Saturday, October 1st, 2022 00:13:32

Sino-US Summit meeting Meandering The Bumpy Road Ahead

Updated: February 26, 2011 10:10 am

President Hu Jintao’s four-day visit to the United States from January 18 to 21 took place in the backdrop of a roller-coastar relationship between the two countries. Ever since the relationship between the two was normalised after Henry Kissinger’s historic visit to Beijing in 1971, there have been highs and lows in their bilateral relationship. A plethora of issues determine the relationship between the USA, the only super power trying very hard to retain its pre-eminent position and China, now the second largest economy. Although there has been some degree of consensus between the two countries on issue of climate change, there are contentious issues like restructuring the world economy and the financial institutions on which there are divergence opinion between the two. The two do not agree on issues pertaining to the Korean Peninsula and the Asia-Pacific, the Iran issue and also on Af-Pak. Besides, the trade imbalance and the currency issue, not to mention Taiwan and Tibet, divide the two countries. Historically it has been seen that when a new power emerges challenging the established order, it creates some turbulence in global equilibrium and this is true about China’s rise as well, but it is equally argued that such kind of analysis may not always be true, there can be exceptions to rule.

                Hu’s visit to United States, described by many as the most important in recent times, took place at a time when the relationship between the two deteriorating fast and it was a timely visit which attempted to arrest the drift. Peace still eludes the Korean Peninsula. Beijing suspended military contact with the USA after Washington approved $6.4 billion arms sale to Taiwan in 2009. The defence contacts between the two countries was restored when the Defence Ministers of the two countries met in Hanoi in October last year on the sidelines of the conference of Defence Ministers of Asia-Pacific region. It was during this meeting that the Defence Minister of China Liang Guanglie invited his American counterpart Robert Gates to visit China. Gates visited China prior to Hu’s visit to Washington and held wide-ranging talks to enhance the Confidence Building Measures (CBMS) on defence matters between the two countries. A lot of groundwork had been made before the summit meeting between the two Presidents. Apart from the visit of Robert Gates to the Beijing, Chinese Vice Foreign Minister Yang Jiechi paid a visit to USA prior to the visit Hu. The two Presidents have also been meeting on the sidelines of multilateral meetings and no longer are strangers to each other. The rapport between the two, however, may not match chemistry between Prime Minister Dr Manmohan Singh and the Chinese Premier Wen Jiabao.

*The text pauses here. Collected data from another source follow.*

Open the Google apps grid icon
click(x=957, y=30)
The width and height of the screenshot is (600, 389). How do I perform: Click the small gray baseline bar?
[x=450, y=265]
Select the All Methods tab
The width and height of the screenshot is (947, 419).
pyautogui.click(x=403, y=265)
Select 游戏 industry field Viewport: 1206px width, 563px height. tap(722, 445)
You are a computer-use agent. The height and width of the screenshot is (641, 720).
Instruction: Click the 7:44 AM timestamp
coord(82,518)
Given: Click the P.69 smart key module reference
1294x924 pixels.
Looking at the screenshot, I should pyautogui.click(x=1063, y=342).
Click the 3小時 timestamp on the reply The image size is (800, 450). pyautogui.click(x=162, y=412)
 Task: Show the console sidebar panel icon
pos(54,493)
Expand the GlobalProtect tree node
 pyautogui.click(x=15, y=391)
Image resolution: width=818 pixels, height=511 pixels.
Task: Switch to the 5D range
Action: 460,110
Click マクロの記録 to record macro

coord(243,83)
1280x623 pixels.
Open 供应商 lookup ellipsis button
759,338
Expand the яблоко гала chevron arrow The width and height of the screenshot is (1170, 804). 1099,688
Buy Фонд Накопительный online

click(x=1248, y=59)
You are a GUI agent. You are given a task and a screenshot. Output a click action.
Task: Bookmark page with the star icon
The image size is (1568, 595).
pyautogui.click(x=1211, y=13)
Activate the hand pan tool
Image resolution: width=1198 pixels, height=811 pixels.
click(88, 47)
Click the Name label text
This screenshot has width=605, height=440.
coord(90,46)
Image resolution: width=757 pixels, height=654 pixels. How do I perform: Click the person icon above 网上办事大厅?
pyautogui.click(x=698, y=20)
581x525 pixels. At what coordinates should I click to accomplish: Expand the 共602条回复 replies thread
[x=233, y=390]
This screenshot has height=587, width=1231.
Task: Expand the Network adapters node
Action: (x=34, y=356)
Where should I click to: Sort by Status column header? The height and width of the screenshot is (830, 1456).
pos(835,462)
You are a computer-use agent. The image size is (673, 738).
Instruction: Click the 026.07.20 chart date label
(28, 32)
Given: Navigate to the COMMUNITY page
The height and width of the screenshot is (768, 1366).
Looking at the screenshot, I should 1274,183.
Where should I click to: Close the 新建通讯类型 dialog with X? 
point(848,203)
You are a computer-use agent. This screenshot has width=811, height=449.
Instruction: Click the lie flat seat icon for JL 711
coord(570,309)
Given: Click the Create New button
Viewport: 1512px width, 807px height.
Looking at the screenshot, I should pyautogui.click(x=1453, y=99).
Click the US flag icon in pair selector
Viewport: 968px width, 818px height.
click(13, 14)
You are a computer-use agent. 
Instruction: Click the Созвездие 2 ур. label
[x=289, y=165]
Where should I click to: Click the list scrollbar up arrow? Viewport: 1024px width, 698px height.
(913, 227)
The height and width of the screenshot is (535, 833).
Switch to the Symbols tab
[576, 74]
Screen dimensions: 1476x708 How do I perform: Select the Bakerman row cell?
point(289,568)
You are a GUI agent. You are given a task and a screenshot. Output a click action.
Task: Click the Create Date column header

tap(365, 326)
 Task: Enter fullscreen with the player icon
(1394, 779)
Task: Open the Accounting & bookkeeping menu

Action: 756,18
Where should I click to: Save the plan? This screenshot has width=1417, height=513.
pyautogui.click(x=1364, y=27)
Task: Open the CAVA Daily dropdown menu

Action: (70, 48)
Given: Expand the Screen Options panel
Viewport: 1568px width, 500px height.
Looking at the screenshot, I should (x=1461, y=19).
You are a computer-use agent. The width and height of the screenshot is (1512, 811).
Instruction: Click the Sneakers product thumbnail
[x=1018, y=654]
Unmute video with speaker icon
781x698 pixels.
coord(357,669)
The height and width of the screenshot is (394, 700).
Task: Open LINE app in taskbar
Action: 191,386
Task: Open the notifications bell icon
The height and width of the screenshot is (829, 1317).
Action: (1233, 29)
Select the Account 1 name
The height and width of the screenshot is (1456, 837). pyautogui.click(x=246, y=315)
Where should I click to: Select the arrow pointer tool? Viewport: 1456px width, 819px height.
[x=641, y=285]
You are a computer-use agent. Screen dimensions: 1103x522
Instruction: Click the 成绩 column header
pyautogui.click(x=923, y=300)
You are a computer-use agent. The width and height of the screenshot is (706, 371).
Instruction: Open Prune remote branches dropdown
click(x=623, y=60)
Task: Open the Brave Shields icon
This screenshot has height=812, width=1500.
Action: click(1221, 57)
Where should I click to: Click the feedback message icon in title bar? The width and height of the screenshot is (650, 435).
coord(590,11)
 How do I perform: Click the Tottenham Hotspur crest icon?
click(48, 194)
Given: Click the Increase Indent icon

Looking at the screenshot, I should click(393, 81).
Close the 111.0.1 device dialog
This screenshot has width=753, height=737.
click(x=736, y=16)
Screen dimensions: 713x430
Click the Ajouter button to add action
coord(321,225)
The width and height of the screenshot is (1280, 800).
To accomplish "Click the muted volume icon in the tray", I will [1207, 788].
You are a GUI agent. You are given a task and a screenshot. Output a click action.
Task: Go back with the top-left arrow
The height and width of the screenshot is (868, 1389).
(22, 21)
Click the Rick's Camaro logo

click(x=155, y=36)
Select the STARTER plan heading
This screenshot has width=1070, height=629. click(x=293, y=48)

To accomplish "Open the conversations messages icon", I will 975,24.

                The high point of the meeting was that it provided an opportunity to the top leaders of the two countries to have a dialogue at a very personal level and also before the world media. It was as much in the interest of the two countries as for the larger interest of the world, particularly at a time when there are talks about China’s rise and China’s assertiveness. It was no wonder, therefore, that to address the growing concerns of China’s military modernisation, Hu reaffirmed that China will remain committed to peaceful development and strive for a peaceful international environment and added, “We do not engage in the arms race or pose a military threat to any country.” He said, “China will never seek hegemony or possess an expansionist policy.” Alluding to China’s enhanced global profile Hu said as the world’s largest developing country and the world’s largest developed country, China and the United States now have a broader basis for cooperation in promoting world economic growth. Maintaining world peace and stability, and advancing sustainable global development Hu’s pronouncement on the face of it may sound reassuring, but words need to match actions. More power should entrust more responsibility.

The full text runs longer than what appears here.